BEGIN SUPPLIED INFORMATION

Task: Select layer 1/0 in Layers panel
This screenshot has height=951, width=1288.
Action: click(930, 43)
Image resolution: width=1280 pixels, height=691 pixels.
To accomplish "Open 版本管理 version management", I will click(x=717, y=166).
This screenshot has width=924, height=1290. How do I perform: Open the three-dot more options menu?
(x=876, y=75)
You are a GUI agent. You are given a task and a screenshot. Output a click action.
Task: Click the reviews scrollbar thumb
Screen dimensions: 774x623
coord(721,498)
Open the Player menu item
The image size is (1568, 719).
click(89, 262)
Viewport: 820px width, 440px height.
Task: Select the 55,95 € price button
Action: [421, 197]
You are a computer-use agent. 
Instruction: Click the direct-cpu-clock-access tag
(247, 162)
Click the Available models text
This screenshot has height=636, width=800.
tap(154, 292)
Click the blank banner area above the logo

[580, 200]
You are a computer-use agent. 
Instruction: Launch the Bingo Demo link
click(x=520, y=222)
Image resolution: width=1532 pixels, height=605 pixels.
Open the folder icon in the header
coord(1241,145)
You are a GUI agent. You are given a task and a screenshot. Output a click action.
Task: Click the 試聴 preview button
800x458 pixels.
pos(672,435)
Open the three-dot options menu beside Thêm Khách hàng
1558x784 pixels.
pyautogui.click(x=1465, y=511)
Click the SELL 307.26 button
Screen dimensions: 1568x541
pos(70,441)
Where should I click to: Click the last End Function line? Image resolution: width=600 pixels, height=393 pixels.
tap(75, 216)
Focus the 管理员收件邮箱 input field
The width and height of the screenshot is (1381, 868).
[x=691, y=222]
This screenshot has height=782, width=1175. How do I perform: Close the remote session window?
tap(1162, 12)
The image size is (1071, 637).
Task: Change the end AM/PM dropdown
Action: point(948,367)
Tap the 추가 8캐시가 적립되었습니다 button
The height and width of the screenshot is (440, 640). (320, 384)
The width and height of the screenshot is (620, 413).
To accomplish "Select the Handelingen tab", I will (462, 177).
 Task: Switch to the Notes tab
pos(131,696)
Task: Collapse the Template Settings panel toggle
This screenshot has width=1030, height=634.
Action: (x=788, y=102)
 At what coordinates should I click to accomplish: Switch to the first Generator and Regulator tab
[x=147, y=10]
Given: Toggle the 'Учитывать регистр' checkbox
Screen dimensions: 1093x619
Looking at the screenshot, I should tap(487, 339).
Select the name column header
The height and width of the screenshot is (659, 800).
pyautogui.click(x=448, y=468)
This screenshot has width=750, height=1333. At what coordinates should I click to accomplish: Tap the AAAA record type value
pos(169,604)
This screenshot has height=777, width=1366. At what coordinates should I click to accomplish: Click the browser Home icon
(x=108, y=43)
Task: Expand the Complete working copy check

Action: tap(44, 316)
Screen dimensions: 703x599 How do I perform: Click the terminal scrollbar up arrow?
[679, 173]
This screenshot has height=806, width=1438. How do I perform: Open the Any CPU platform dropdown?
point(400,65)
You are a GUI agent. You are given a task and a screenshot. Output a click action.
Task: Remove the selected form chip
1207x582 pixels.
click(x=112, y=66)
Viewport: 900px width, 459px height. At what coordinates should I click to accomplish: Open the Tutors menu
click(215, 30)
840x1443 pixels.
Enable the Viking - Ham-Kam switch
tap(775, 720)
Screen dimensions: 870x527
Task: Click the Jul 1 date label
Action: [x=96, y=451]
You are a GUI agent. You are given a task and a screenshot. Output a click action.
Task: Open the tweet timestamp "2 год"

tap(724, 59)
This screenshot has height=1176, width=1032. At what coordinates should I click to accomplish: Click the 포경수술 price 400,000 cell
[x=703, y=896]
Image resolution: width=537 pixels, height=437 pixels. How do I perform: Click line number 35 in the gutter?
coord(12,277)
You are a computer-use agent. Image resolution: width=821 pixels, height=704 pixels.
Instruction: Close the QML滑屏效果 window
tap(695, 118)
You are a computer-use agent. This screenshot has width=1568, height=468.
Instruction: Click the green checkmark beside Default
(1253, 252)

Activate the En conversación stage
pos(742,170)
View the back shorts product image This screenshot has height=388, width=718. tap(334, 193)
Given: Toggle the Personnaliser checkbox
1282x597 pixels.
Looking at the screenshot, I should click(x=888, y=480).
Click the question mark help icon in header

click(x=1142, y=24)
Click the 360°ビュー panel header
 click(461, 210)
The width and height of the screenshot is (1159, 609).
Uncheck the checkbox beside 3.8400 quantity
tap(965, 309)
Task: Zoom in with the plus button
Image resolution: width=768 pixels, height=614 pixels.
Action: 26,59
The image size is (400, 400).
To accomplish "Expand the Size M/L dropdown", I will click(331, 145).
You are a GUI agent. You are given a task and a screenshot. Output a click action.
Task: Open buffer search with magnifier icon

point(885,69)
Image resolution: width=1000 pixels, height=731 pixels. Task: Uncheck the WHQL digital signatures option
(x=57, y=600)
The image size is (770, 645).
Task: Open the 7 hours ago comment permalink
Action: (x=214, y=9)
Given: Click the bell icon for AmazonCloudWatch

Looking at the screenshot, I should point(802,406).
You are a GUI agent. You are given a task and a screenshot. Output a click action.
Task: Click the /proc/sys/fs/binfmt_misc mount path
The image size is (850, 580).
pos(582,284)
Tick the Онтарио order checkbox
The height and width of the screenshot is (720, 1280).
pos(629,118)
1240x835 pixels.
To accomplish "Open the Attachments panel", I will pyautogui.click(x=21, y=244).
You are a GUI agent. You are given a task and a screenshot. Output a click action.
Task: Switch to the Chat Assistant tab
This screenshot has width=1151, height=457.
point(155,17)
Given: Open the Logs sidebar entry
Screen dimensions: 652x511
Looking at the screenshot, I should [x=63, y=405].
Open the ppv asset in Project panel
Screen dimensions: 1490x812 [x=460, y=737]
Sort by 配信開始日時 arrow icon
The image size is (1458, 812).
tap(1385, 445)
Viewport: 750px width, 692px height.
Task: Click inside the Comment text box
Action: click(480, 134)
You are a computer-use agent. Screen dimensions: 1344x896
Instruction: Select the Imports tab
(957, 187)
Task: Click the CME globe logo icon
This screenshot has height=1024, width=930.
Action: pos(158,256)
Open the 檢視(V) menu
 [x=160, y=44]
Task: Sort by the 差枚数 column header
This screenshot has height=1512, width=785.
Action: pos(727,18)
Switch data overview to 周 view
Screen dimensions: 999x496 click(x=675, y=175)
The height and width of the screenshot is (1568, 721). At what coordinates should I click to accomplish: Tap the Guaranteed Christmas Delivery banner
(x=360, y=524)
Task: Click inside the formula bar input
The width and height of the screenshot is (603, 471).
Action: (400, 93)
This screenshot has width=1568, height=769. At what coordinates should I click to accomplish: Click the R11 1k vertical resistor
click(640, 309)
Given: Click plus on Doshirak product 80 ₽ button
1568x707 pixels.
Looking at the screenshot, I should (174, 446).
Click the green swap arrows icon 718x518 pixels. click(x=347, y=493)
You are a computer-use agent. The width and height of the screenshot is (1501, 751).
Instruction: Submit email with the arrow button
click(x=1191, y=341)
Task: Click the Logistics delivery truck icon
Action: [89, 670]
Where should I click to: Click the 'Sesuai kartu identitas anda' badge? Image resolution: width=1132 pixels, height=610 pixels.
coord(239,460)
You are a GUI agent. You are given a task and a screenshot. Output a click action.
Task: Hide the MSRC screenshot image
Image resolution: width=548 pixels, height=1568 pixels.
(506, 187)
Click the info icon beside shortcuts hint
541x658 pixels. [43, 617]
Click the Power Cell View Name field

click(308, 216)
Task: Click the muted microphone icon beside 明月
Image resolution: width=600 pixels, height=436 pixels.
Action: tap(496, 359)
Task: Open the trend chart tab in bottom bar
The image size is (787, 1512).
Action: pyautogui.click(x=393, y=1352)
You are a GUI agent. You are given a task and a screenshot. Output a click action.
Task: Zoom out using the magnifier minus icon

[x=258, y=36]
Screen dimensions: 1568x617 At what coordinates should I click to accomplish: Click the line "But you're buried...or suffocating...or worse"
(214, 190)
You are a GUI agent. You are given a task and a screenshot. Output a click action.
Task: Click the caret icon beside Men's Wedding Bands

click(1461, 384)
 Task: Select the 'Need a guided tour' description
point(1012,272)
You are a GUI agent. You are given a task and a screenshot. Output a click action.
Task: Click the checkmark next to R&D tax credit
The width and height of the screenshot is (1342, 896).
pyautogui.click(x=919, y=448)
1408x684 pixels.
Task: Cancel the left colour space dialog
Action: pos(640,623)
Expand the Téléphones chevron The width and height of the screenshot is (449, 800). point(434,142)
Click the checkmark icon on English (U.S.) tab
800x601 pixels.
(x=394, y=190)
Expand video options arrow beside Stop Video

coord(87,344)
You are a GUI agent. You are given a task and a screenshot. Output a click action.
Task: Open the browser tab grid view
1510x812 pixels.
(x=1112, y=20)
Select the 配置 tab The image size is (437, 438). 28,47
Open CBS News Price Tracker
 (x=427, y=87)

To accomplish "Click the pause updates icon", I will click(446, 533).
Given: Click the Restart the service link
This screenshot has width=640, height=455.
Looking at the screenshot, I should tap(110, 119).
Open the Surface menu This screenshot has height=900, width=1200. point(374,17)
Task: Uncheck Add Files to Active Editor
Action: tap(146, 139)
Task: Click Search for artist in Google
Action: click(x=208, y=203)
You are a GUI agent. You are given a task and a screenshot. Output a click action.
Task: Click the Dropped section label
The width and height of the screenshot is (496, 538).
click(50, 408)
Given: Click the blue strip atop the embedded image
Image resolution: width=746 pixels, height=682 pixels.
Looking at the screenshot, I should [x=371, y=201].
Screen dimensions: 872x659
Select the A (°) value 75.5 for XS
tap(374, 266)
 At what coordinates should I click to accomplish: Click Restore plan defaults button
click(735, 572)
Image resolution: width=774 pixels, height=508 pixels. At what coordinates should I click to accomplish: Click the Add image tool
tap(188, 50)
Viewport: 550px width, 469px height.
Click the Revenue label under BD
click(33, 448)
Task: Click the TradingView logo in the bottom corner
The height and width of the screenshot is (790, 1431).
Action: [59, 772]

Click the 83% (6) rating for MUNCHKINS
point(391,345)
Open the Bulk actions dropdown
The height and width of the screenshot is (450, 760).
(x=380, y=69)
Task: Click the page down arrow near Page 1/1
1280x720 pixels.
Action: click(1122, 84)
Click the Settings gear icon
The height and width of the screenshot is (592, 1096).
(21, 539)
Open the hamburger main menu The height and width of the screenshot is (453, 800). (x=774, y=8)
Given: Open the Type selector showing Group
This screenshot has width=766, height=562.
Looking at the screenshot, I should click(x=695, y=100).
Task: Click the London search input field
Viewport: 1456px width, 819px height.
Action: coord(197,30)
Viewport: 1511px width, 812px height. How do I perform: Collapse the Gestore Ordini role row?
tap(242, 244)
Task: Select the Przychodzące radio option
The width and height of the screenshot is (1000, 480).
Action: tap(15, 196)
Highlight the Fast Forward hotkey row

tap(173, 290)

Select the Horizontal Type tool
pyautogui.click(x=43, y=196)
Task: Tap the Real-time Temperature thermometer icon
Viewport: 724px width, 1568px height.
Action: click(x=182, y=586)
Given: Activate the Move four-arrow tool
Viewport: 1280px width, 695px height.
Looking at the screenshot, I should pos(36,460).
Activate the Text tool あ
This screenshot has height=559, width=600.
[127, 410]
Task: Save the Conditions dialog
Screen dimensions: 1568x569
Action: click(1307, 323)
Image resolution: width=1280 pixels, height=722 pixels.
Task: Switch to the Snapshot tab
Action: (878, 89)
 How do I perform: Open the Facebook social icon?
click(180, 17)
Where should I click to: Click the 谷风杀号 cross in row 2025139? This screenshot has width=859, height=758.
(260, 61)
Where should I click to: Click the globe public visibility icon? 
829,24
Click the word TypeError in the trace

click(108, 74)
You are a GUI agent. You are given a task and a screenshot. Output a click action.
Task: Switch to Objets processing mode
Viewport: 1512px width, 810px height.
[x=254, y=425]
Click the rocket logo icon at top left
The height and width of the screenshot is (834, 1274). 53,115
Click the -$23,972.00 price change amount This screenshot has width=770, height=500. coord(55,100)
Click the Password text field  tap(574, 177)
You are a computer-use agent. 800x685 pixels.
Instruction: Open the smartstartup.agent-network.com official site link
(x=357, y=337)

END SUPPLIED INFORMATION

ACTIVITY:
Only a number is wanted here: how many lines of the records above hold the word "product".

ANSWER:
2